Стали к нам приходить всякие галеристы, пресса; появились статьи за рубежом с фотографиями на разворотах, и все опупели – как так, под носом у КГБ такое творится! Помню, Витя Мизиано привел какую-то итальянскую делегацию, а в роли переводчика обычно приставляли КГБшника. Но шла перестройка, и они пытались представить иностранцам, что, мол, мы тоже лояльны к художникам, у нас тоже что-то есть. Гиперреалисты тогда делали картины так: брали большие холсты, проецировали на них слайды со своими изображениями и рисовали по контуру фигуры, а мы развлекались тем, что направляли проектор на эти казенные здания ночью, украшая их своими красивыми голыми телами.
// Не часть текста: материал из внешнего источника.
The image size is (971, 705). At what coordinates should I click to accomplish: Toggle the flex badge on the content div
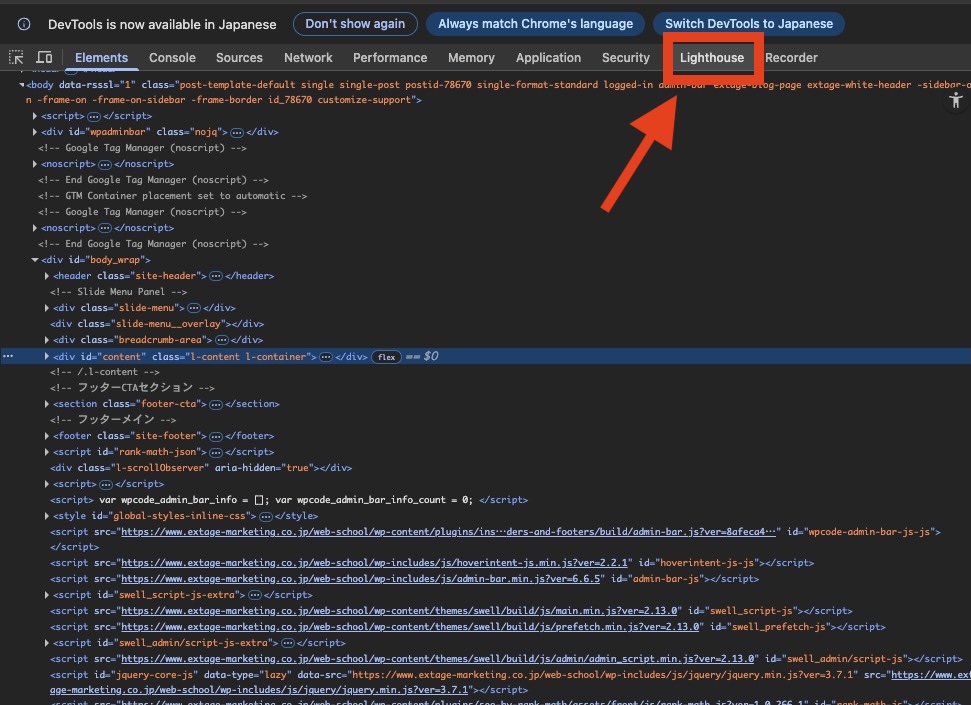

А в 86-м, когда появился Ваня Суриков и его сестра Марина, каким-то образом это было связано с комсомолом, была первая «вылазка-акция» в кинотеатре «Ханой». Причем, там тоже были все, начиная от панков и кончая Приговым. Был целый фестиваль; со всей Москвы собралась своя публика и офигевала только милиция и дирекция кинотеатра. Эту акцию можно обозначить ключевой для объединения разрозненных групп. Потом из армии вернулся Свен Гундлах, подтянулись «Мухоморы», Никола Овчинников, и было еще несколько фестивалей в «Валдае», «Метелице» и «Дукате», где Гарик облил рампу водой и все повзрывалось.
Лично у меня не было панковских историй, но мне все это нравилось, потому как по-другому и не могло быть. Хотя я к тому времени уже нащупал свою собственную платформу для самореализации, шёл своим путём.
М.Б.
Это про твои мистерии с железом которые потом были обозначены какГ.В.
Как я говорил, в «Детский сад» приходило много разных людей, там же я познакомился с Жанной Агузаровой. Слышу, кто-то распевается у меня в комнате, заглянул туда, а там – Жанна, так и подружились. Я тогда писал заумные стихи в духе Хлебникова и Крученых, и там была такая длинная строчка, которая заканчивалась «бикапо», вот я и решил так назвать свою музыкальную комнату. Получилось так: «Би» – это удар, «Ка» – это тянущийся звук, «По» – затухающий.